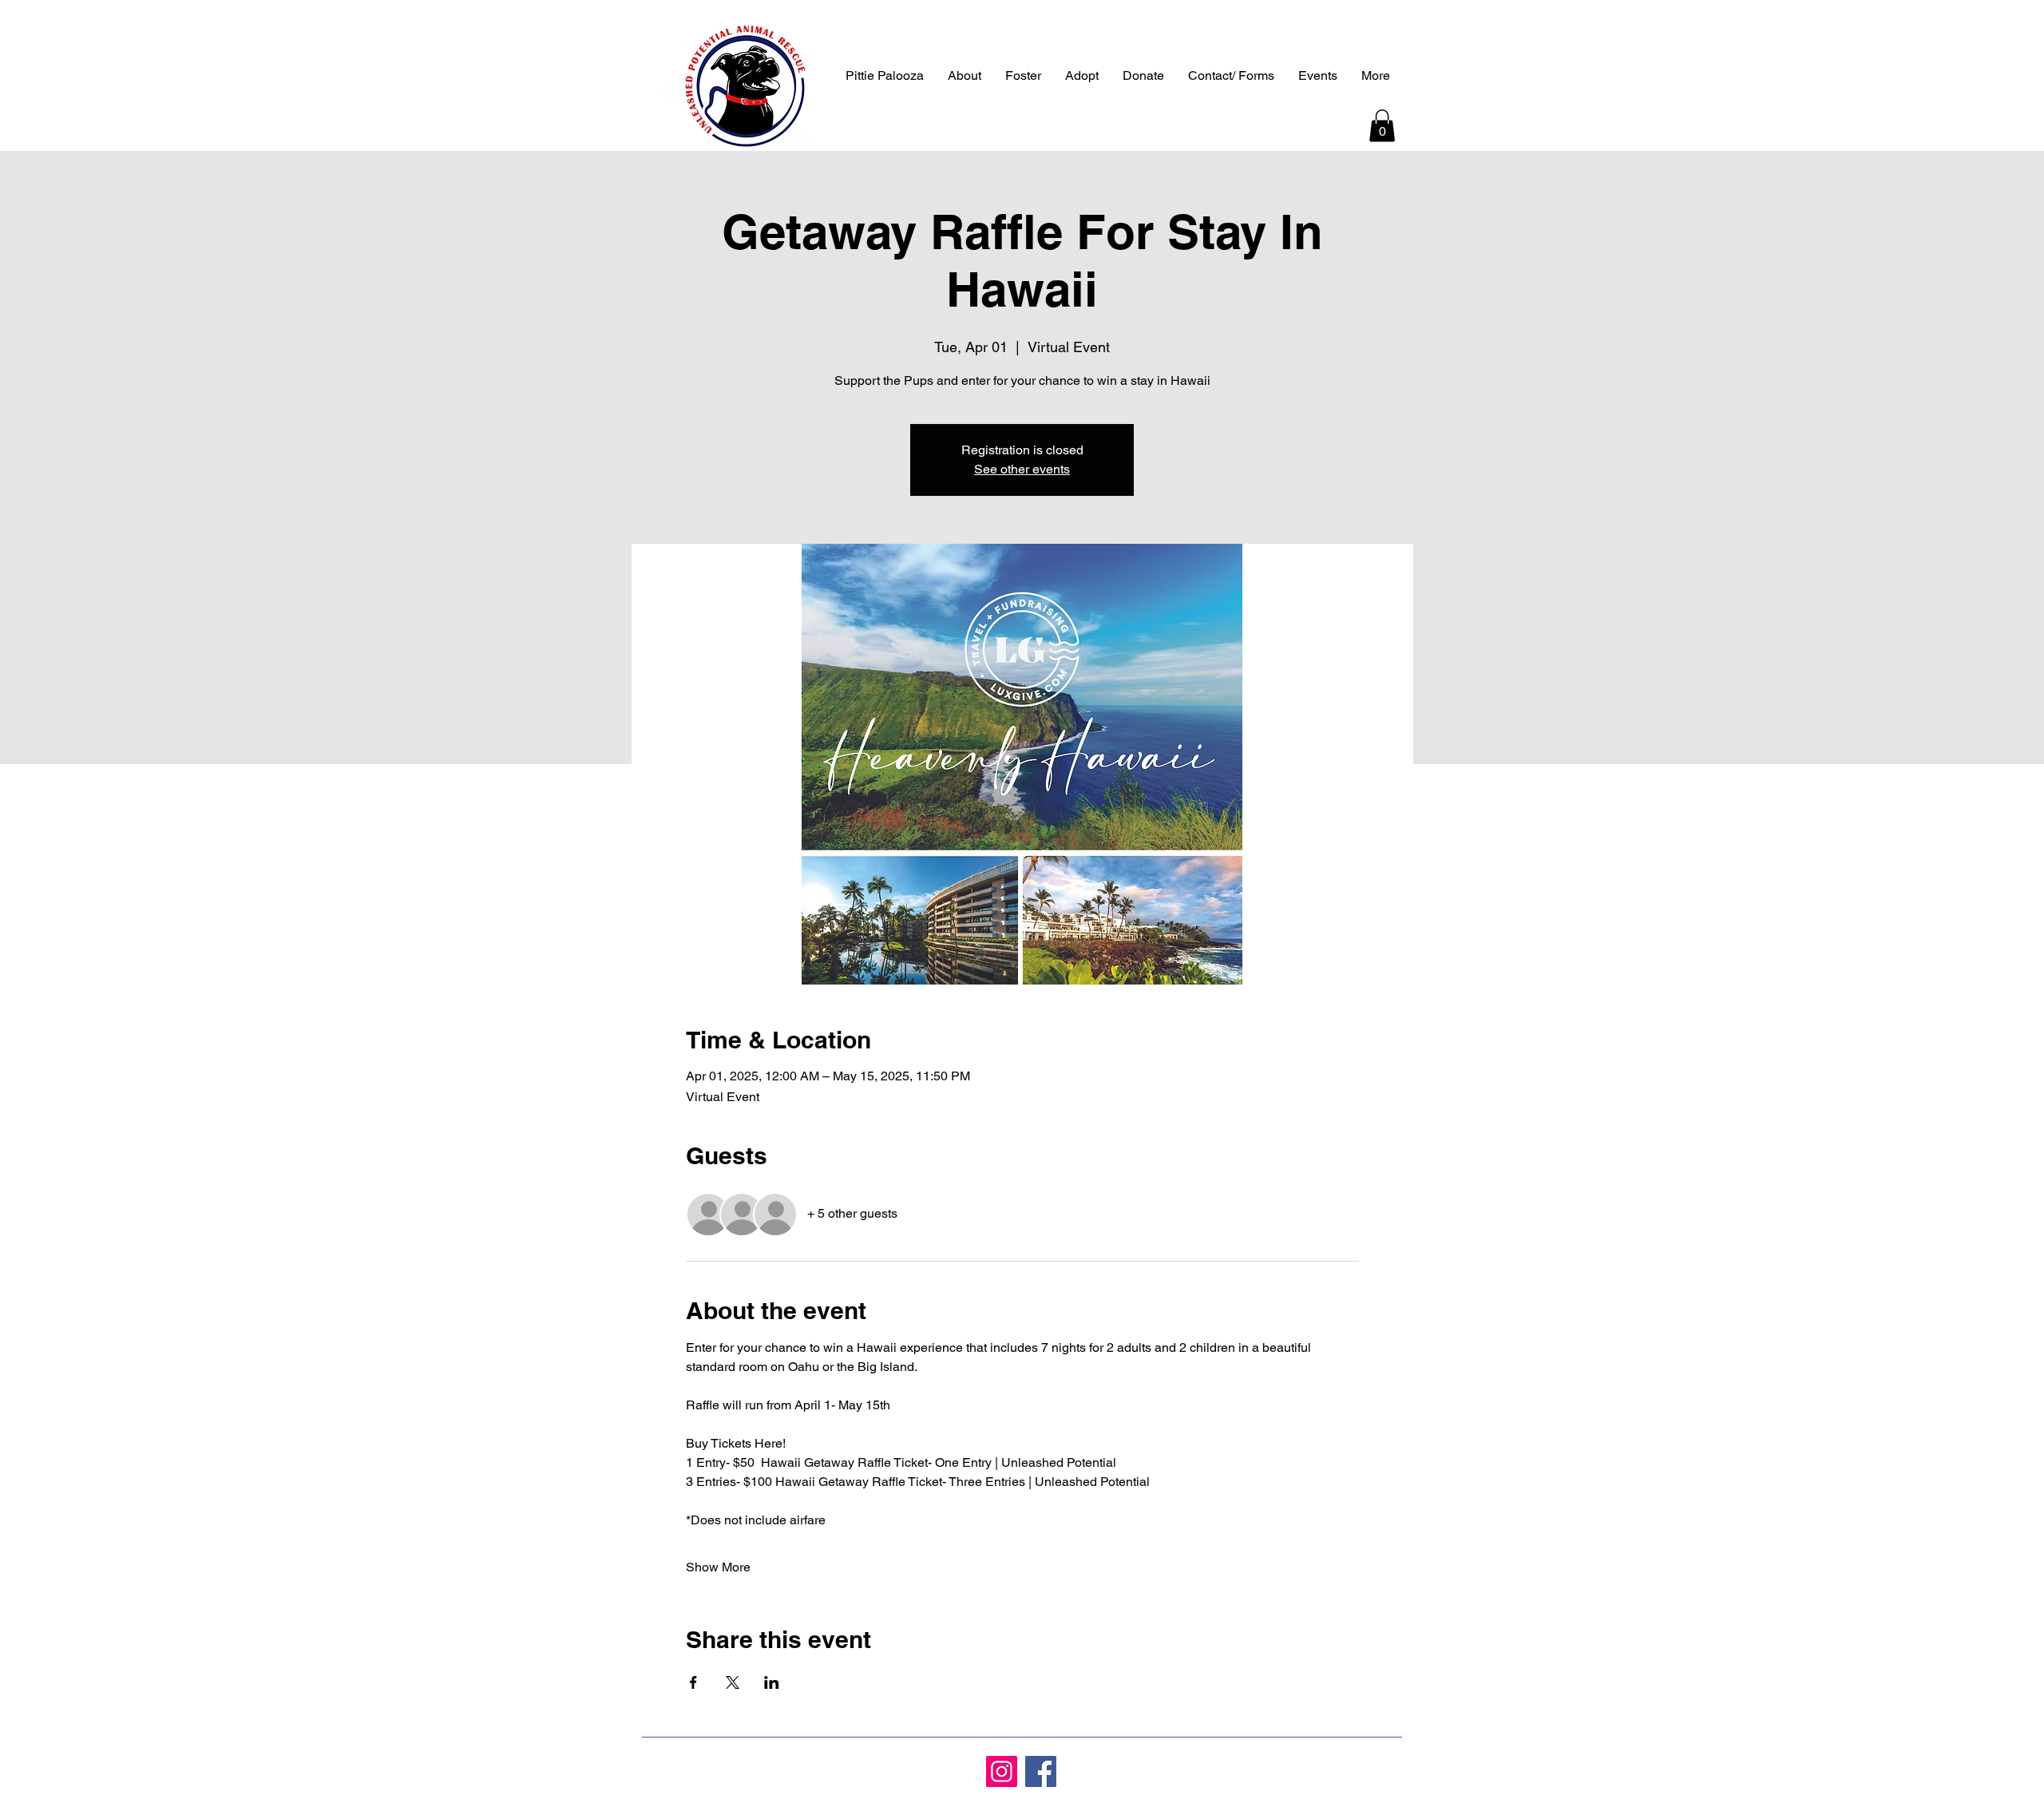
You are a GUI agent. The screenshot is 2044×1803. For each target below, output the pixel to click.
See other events (1022, 469)
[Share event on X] (732, 1682)
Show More (718, 1567)
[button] (1382, 125)
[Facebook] (1040, 1771)
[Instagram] (1001, 1771)
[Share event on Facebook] (693, 1682)
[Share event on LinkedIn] (771, 1682)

▬▬▬

THE PROBLEM:
Search the entries for the string "Share". Copy every line that has it.

ANSWER TO THIS TASK:
[Share event on X] (732, 1682)
[Share event on Facebook] (693, 1682)
[Share event on LinkedIn] (771, 1682)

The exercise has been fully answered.